• [Exercise goal]: Start at the line in the entries below that contains "Image resolution: width=452", stop at the line that contains "This screenshot has height=345, width=537.", and output exactly the lines in that span, both ends included.

· · · ·

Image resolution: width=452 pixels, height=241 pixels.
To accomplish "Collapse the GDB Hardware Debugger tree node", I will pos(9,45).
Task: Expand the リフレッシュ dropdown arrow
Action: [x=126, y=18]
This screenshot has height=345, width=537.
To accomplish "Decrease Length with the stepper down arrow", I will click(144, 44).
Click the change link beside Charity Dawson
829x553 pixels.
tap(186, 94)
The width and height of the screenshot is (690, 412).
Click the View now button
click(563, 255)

· · · ·

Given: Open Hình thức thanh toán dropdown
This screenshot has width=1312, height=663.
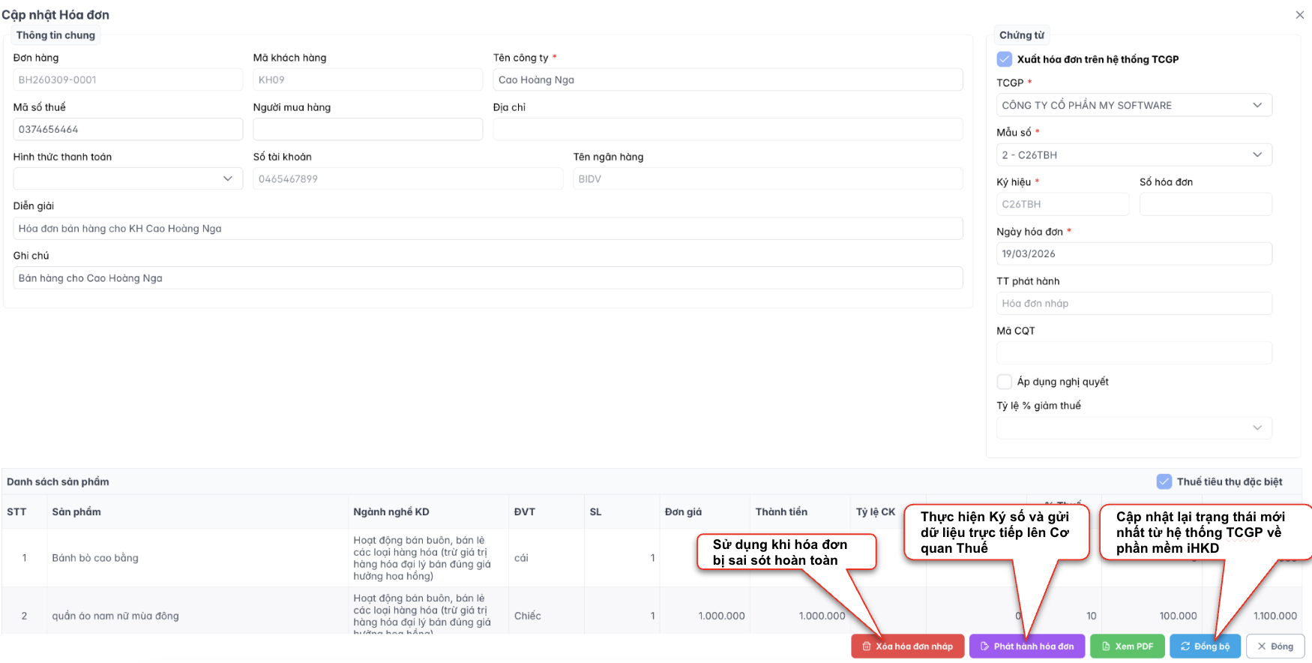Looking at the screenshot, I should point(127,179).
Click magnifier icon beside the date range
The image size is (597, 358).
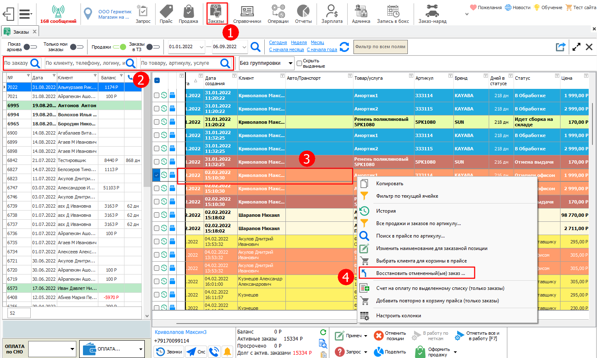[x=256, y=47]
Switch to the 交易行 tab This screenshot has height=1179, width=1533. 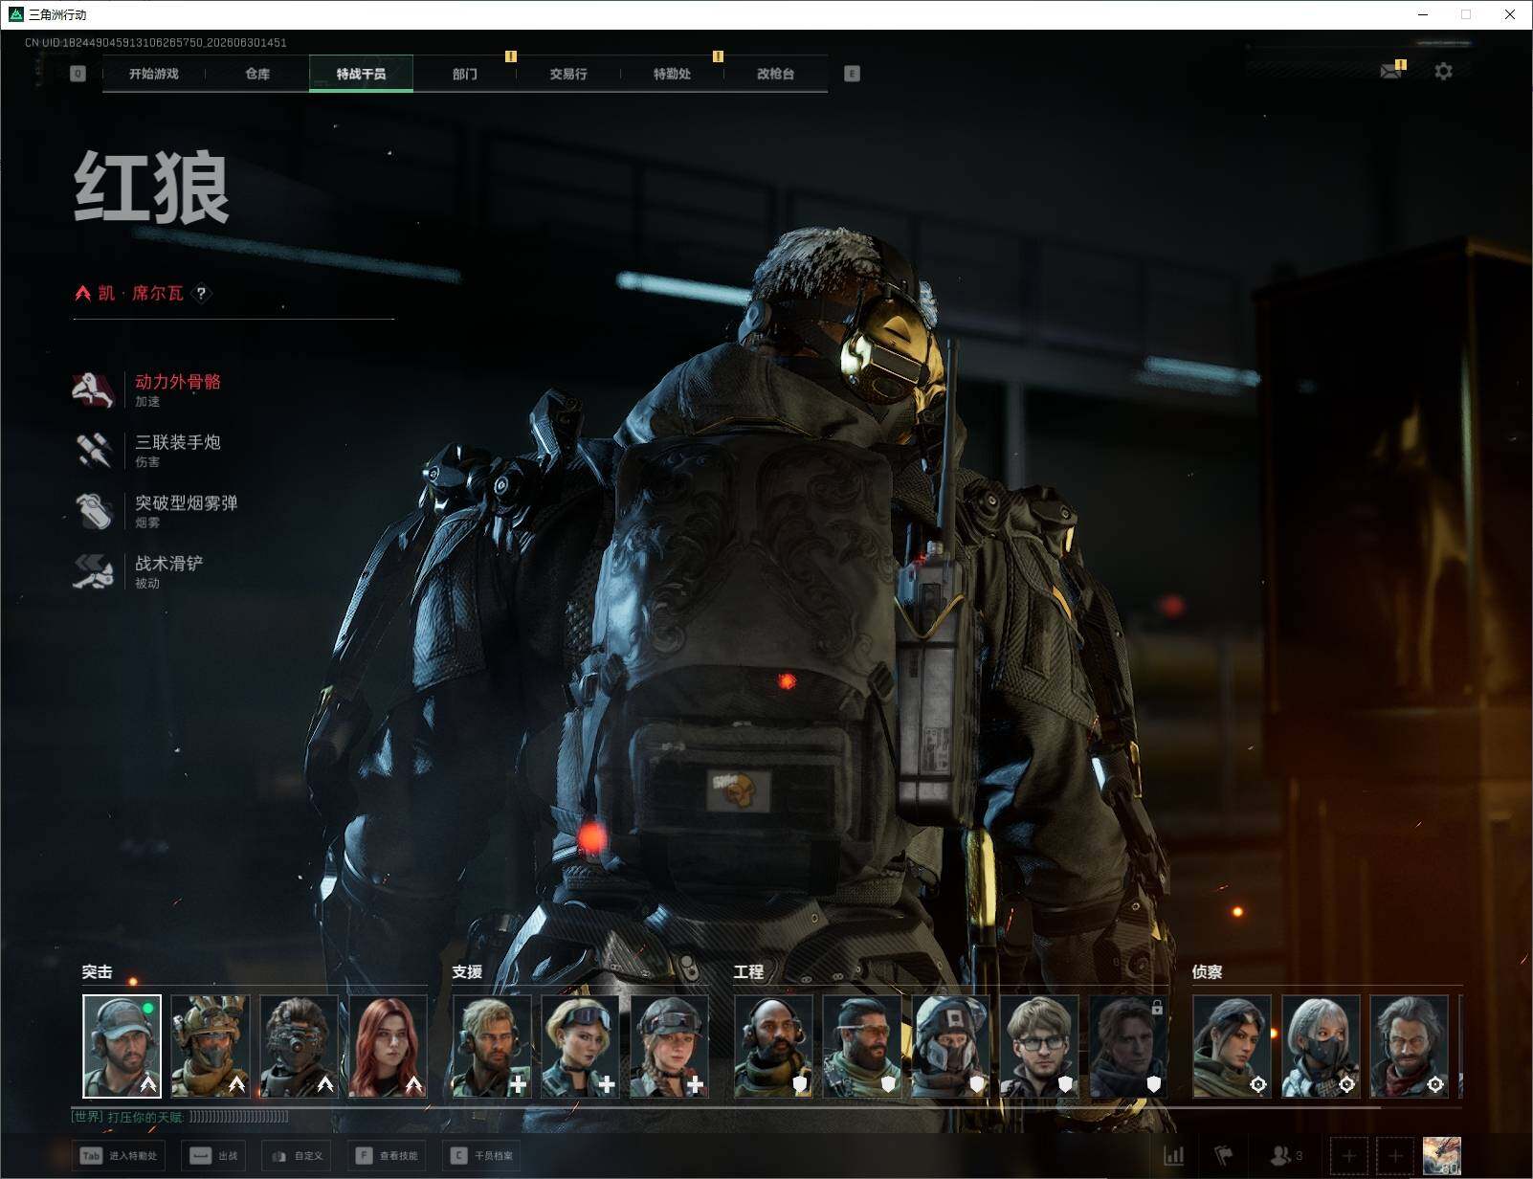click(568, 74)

· · · ·

• [Answer section]:
Image resolution: width=452 pixels, height=241 pixels.
To accomplish "Collapse the GDB Hardware Debugger tree node", I will pos(9,45).
Task: Expand the リフレッシュ dropdown arrow
Action: [x=126, y=18]
This screenshot has height=345, width=537.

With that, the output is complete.